The World of Lucha Libre: Secrets, Revelations, and Mexican National Identity is a book, published in 2008, by Heather Levi. The book is an account of lucha libre, a term used in Mexico for a form of professional wrestling.

==Synopsis==
From Levi's perspective of the inner workings of lucha libre, Levi observes this form of wrestling as a cultural performance, an occupational subculture, and a set of symbols that circulate through Mexican culture and politics. Additionally, Levi “argues that lucha libre stages the contradictions at the heart of Mexican national identity,” which include “the rural and the urban, tradition and modernity, ritual and parody, machismo and feminism, politics and spectacle.”
The World of Lucha Libre is split into six chapters, described below.

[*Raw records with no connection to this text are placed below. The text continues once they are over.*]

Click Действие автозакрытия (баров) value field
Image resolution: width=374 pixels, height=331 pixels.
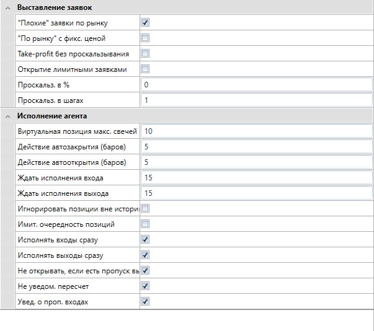pyautogui.click(x=256, y=148)
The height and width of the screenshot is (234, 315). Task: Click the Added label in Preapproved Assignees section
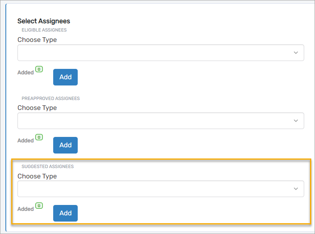(x=25, y=141)
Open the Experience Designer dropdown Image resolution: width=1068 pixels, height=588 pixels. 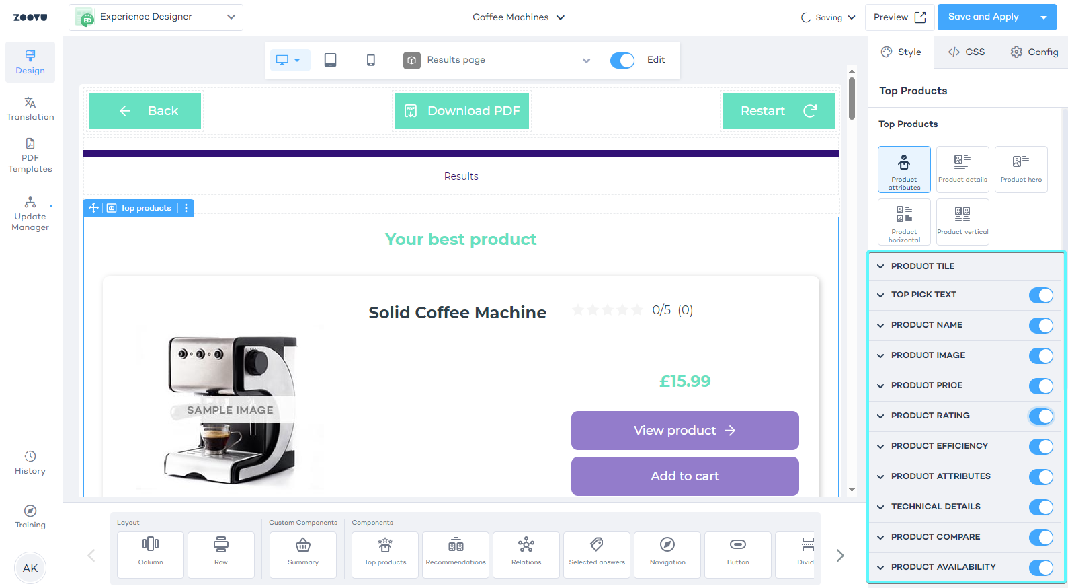point(156,17)
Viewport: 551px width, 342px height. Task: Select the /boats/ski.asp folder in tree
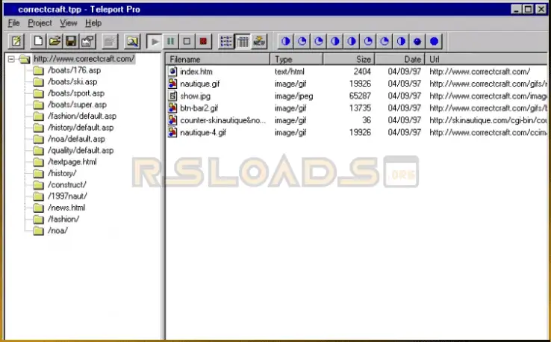(72, 81)
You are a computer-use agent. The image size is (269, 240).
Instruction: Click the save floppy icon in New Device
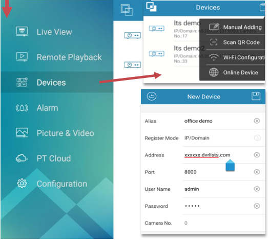(x=256, y=96)
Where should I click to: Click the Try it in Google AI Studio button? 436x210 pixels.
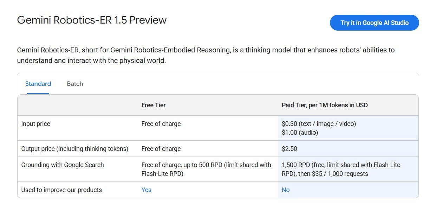374,23
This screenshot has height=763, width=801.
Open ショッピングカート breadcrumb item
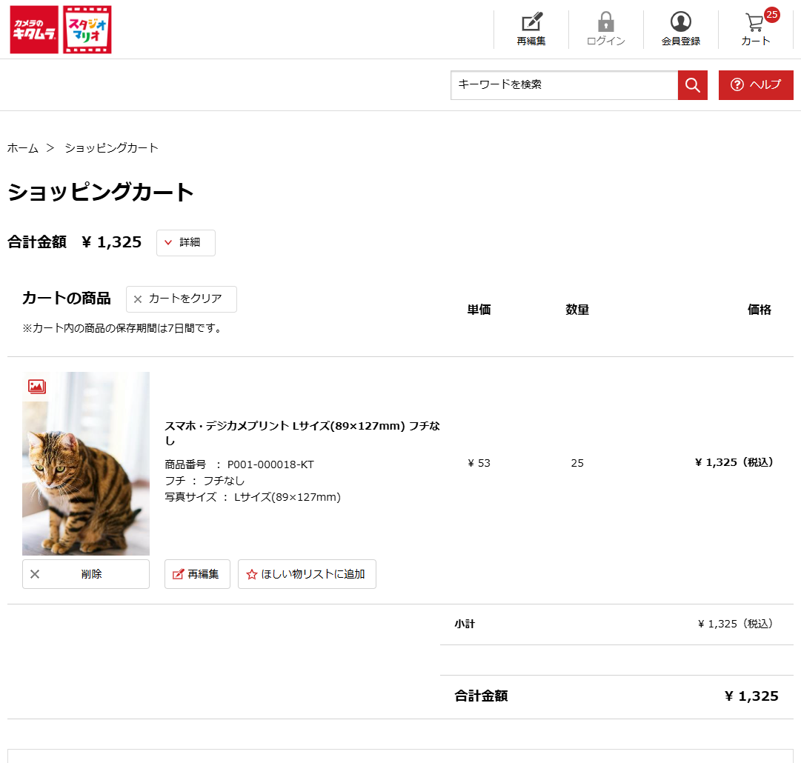[x=110, y=147]
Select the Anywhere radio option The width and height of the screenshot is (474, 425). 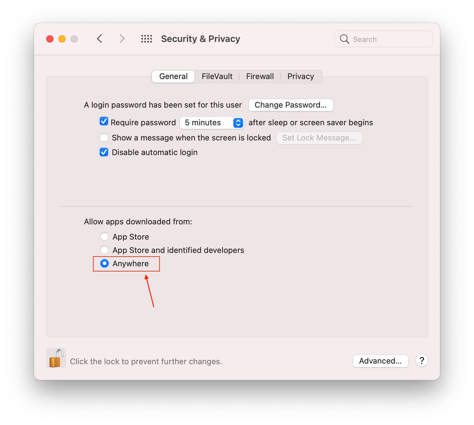pos(105,263)
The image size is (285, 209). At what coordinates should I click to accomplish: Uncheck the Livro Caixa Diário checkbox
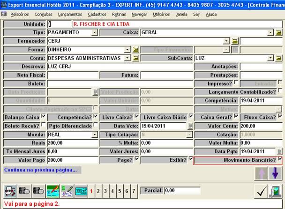click(x=190, y=117)
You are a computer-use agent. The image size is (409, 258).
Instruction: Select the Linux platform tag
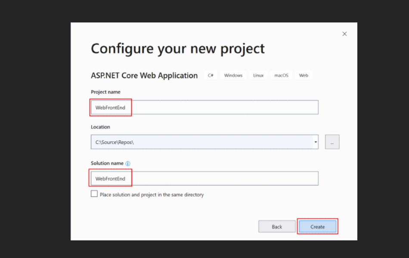pos(258,75)
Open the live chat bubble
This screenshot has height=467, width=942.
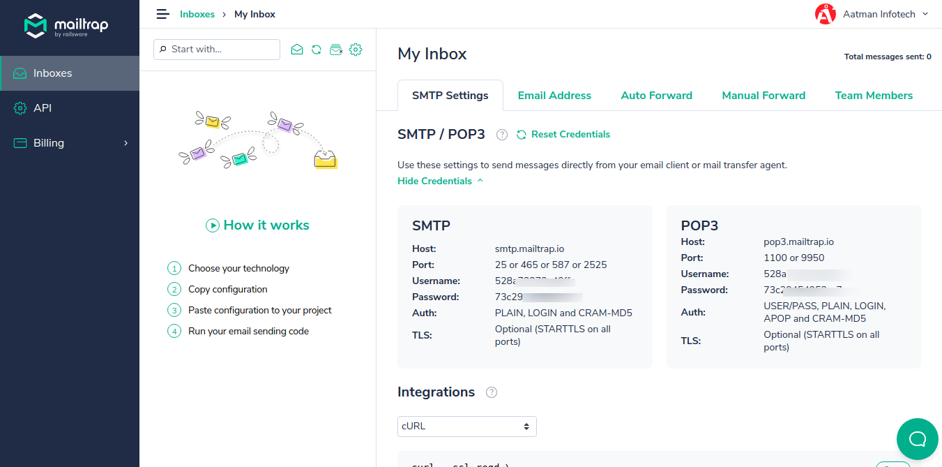(917, 439)
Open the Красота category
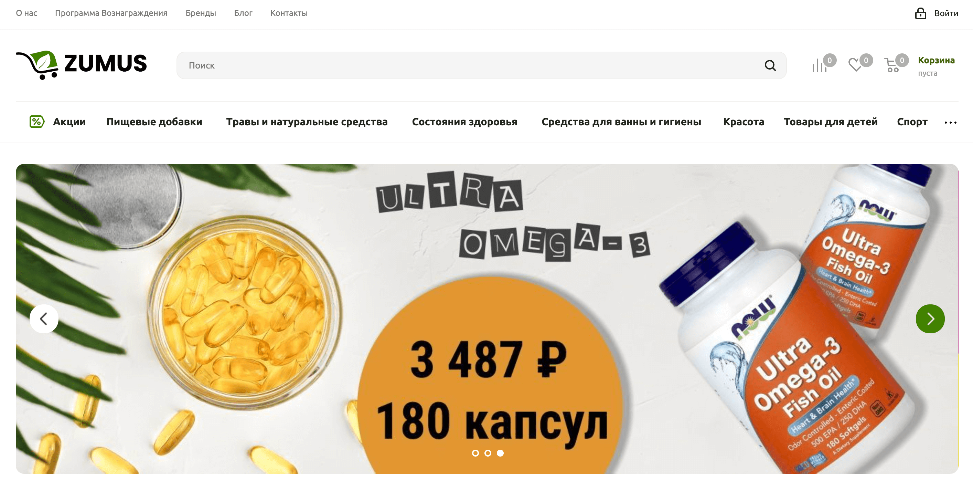Screen dimensions: 973x491 pyautogui.click(x=743, y=122)
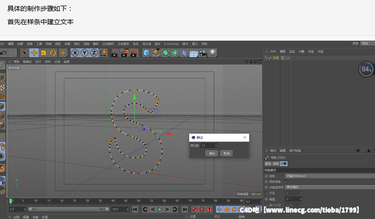Viewport: 375px width, 219px height.
Task: Click the Camera object icon
Action: pyautogui.click(x=203, y=53)
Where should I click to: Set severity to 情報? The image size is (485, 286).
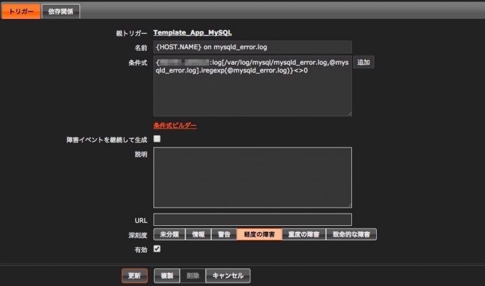198,234
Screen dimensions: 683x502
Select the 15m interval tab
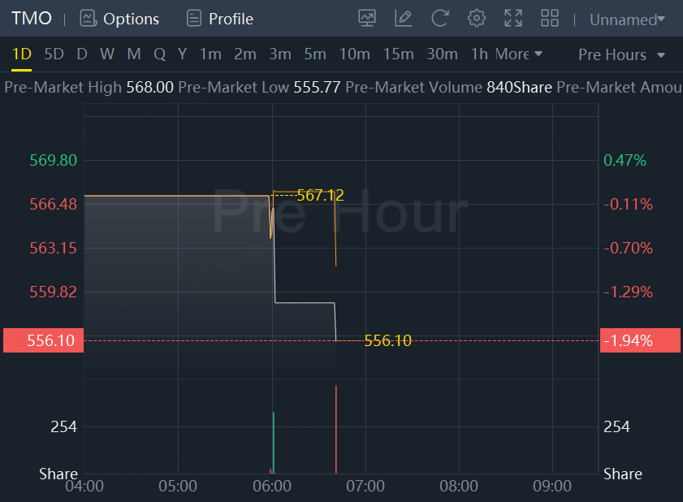coord(398,54)
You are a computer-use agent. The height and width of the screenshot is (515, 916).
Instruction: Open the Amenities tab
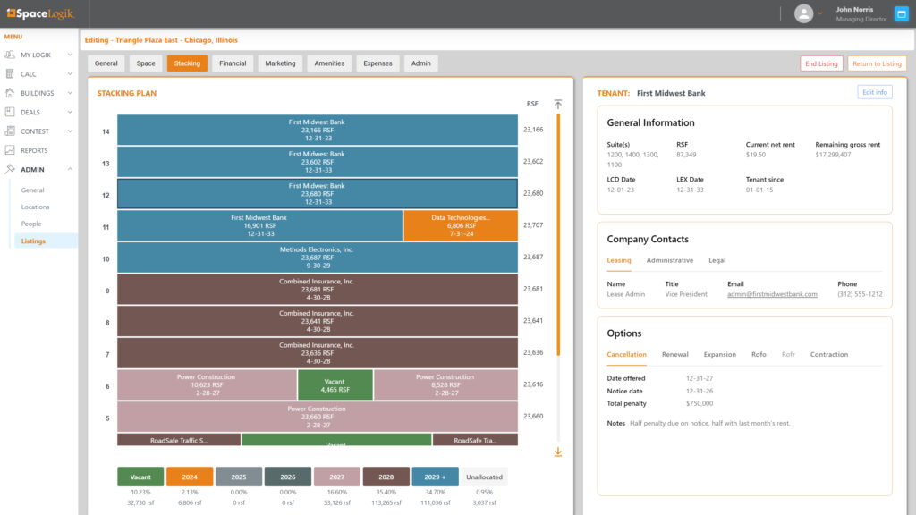(x=329, y=63)
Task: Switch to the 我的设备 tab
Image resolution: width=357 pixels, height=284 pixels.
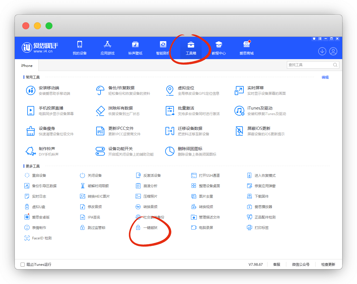Action: click(80, 48)
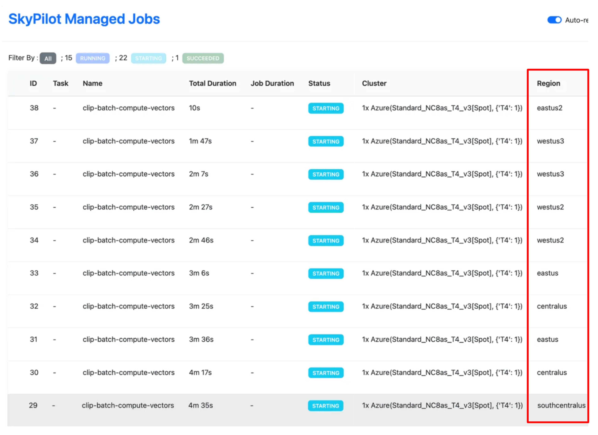Click STARTING badge for job 37
This screenshot has height=435, width=598.
click(x=326, y=141)
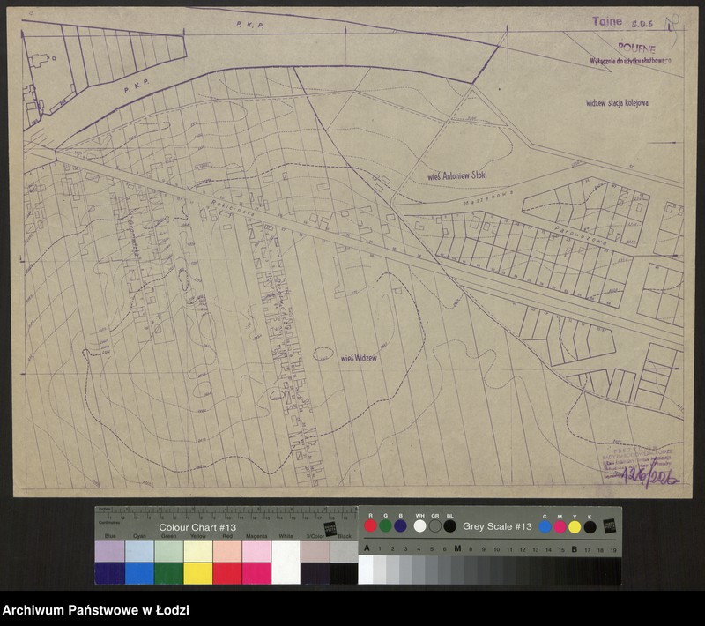Select the Green patch on Colour Chart #13
The image size is (705, 626).
[x=168, y=562]
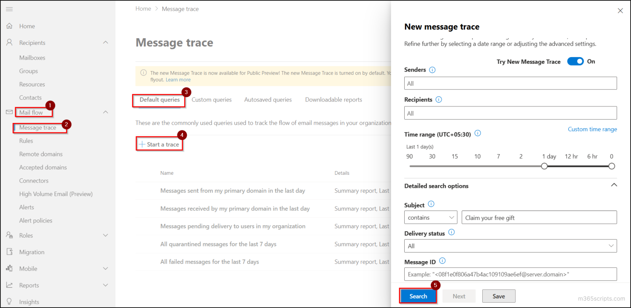Image resolution: width=631 pixels, height=308 pixels.
Task: Collapse the Recipients section in the sidebar
Action: 106,42

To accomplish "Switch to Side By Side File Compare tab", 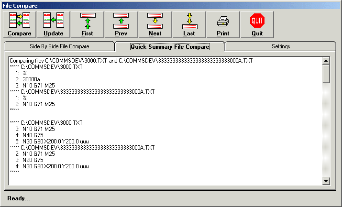I will (x=59, y=46).
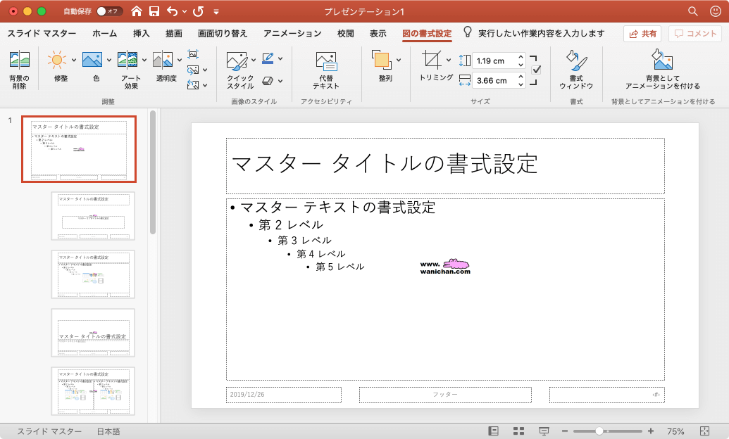Click the 背景としてアニメーションを付ける icon
Viewport: 729px width, 439px height.
(x=662, y=69)
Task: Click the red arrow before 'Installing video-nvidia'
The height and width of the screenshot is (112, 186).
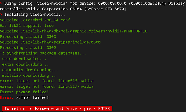Action: coord(1,15)
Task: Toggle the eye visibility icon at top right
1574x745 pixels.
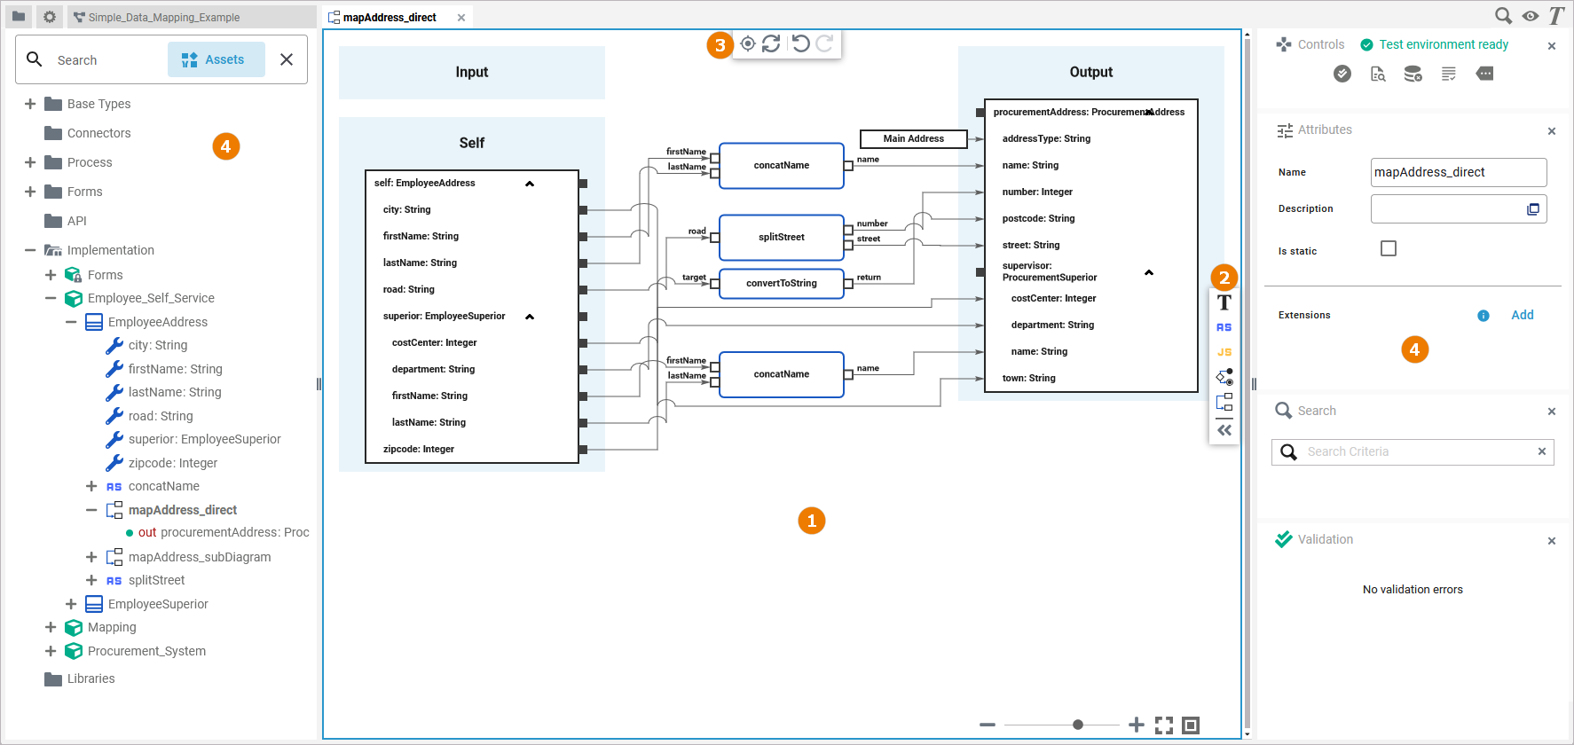Action: point(1531,16)
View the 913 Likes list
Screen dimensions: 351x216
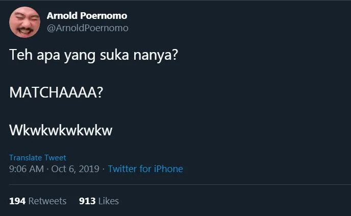point(98,201)
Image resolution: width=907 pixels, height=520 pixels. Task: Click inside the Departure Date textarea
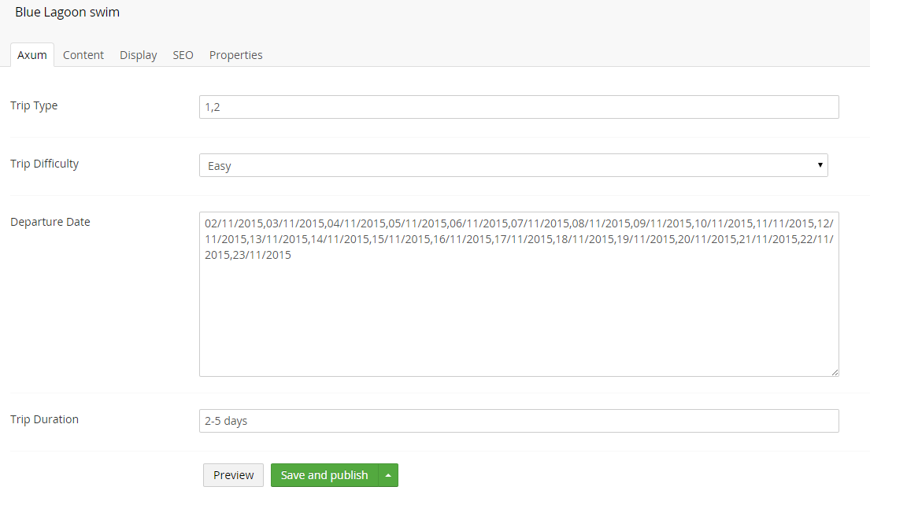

===Chapter 1: Staging Contradiction===
Levi begins with an introductory chapter emphasizing lucha libre to be a practice of staging contradictions. In this section, Levi argues that lucha libre “occupies a space somewhere between sport, ritual, and theater and is thus capable of drawing its power from all of those genres.” The chapter offers a simple view of lucha libre; two or more wrestlers enter a boxing ring to put on a fighting show that ends only when one of them is pinned down or surrenders. Levi, however, expands lucha libre to be a “complex performance that integrates a range of ideas about agency, power, modernity, gender, and national culture.”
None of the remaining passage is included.